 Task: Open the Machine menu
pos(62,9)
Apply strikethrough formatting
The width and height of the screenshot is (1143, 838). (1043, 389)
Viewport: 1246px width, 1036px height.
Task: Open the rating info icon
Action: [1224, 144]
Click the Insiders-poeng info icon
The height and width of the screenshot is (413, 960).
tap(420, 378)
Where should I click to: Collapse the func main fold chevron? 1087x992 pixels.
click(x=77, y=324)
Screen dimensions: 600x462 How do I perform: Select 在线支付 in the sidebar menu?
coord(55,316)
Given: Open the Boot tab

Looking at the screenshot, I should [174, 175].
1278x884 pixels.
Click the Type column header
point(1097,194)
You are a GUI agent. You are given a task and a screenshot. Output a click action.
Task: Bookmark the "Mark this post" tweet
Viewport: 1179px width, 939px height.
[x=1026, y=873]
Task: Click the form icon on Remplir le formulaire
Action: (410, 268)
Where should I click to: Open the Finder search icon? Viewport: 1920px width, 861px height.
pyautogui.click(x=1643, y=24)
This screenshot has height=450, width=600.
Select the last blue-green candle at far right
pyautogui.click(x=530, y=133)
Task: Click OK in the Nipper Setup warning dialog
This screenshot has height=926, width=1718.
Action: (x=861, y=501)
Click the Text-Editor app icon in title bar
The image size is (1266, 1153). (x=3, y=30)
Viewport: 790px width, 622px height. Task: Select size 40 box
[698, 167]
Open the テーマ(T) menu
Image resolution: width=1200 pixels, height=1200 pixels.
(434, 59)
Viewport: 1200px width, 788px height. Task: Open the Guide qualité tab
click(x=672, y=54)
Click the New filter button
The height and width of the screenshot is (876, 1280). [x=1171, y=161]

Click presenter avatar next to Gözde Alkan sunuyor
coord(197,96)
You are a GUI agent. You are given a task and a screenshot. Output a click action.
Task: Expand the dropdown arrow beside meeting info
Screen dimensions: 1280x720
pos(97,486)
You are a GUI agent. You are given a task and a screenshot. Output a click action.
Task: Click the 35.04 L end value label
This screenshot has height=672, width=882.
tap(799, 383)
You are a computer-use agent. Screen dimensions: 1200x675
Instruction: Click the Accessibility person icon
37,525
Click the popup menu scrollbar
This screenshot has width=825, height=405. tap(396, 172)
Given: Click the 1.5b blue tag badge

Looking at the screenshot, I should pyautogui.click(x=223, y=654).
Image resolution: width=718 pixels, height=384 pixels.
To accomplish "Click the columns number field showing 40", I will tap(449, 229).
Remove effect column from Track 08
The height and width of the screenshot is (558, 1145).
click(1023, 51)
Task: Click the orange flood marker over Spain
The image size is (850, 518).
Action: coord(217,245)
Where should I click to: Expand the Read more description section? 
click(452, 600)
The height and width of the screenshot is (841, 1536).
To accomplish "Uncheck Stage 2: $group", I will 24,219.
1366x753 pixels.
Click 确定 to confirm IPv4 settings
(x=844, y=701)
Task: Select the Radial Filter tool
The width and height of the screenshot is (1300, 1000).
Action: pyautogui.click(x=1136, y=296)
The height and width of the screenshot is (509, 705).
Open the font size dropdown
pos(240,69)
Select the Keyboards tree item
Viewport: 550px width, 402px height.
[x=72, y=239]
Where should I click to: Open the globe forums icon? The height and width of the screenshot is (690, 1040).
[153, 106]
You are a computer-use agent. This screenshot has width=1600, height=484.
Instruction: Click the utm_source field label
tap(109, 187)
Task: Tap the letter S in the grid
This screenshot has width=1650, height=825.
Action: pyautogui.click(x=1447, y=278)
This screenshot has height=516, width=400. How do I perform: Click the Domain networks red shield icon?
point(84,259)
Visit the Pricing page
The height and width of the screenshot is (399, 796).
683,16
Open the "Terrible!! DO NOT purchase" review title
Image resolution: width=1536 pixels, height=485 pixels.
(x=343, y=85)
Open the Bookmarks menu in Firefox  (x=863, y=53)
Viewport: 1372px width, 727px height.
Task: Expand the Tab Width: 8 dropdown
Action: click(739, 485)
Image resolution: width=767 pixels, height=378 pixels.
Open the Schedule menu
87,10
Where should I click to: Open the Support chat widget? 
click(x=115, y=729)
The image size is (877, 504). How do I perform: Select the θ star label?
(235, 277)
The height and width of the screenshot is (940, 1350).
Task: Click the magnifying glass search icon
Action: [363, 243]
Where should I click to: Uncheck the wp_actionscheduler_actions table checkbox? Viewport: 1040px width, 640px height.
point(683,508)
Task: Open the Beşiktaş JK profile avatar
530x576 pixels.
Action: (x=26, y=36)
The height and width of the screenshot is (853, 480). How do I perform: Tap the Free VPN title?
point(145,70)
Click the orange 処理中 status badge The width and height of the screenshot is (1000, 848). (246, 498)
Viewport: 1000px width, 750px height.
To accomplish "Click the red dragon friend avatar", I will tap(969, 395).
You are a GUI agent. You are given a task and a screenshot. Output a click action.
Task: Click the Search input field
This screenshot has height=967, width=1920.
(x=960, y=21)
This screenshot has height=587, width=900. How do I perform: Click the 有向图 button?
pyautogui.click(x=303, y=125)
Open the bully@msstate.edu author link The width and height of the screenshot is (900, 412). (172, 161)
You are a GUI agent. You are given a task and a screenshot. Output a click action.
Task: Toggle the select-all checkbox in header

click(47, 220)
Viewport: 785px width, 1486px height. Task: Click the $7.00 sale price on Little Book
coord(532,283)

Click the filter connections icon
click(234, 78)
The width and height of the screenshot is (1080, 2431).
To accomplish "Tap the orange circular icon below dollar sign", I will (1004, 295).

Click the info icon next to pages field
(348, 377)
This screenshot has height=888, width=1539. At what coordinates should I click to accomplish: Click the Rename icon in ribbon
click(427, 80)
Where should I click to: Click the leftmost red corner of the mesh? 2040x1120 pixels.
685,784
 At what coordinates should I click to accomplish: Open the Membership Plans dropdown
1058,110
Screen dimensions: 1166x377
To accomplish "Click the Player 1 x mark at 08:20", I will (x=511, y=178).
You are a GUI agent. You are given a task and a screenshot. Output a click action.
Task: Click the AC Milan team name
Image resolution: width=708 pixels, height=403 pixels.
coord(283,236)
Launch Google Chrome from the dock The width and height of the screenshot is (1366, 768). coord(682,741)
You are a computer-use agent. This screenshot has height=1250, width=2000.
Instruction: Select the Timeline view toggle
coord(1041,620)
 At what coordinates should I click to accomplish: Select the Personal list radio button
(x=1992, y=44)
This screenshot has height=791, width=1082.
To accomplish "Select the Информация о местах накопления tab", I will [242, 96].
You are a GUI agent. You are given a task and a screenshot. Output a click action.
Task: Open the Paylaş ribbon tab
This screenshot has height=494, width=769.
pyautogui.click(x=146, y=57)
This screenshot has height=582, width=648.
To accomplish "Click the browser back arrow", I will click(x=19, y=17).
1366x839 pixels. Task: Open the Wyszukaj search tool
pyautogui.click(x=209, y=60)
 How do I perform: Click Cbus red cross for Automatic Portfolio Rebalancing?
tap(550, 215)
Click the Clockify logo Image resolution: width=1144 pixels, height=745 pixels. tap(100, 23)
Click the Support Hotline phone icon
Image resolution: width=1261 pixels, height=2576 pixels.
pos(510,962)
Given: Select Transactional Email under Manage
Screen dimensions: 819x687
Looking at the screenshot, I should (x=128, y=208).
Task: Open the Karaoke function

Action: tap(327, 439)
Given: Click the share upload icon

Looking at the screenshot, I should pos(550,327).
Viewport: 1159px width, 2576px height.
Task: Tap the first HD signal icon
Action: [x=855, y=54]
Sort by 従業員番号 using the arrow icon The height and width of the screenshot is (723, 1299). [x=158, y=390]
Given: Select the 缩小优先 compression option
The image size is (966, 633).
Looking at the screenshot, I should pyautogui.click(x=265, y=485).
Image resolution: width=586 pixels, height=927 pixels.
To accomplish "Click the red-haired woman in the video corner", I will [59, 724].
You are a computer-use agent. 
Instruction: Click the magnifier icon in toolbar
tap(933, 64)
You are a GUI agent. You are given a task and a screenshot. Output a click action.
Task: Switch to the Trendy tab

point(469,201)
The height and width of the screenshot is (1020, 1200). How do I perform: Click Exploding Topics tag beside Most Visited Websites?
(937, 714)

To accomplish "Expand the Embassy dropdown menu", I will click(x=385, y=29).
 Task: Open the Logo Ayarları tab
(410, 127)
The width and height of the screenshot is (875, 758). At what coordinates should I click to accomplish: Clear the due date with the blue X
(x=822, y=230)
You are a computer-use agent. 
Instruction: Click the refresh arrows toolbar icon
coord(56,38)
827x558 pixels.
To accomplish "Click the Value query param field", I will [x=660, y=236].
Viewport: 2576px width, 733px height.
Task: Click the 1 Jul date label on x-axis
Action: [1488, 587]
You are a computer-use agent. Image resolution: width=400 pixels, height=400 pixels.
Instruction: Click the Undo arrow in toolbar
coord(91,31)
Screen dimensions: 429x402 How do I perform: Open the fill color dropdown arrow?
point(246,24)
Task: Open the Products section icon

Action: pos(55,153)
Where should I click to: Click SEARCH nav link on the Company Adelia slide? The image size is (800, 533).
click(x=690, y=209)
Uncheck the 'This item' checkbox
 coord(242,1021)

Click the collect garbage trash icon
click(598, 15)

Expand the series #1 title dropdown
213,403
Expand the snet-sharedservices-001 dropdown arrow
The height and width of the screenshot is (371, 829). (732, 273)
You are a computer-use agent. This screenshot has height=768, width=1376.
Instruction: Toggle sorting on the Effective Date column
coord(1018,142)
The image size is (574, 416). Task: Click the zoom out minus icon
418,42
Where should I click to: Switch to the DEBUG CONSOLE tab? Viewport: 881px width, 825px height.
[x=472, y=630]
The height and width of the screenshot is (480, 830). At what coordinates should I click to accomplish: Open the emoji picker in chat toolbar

• _THE PROBLEM_: Sift through the material above and copy each line that holds "orange".

• _TASK ANSWER_:
Task: Click the orange flood marker over Spain
Click the orange 処理中 status badge The width and height of the screenshot is (1000, 848). (246, 498)
To accomplish "Tap the orange circular icon below dollar sign", I will (1004, 295).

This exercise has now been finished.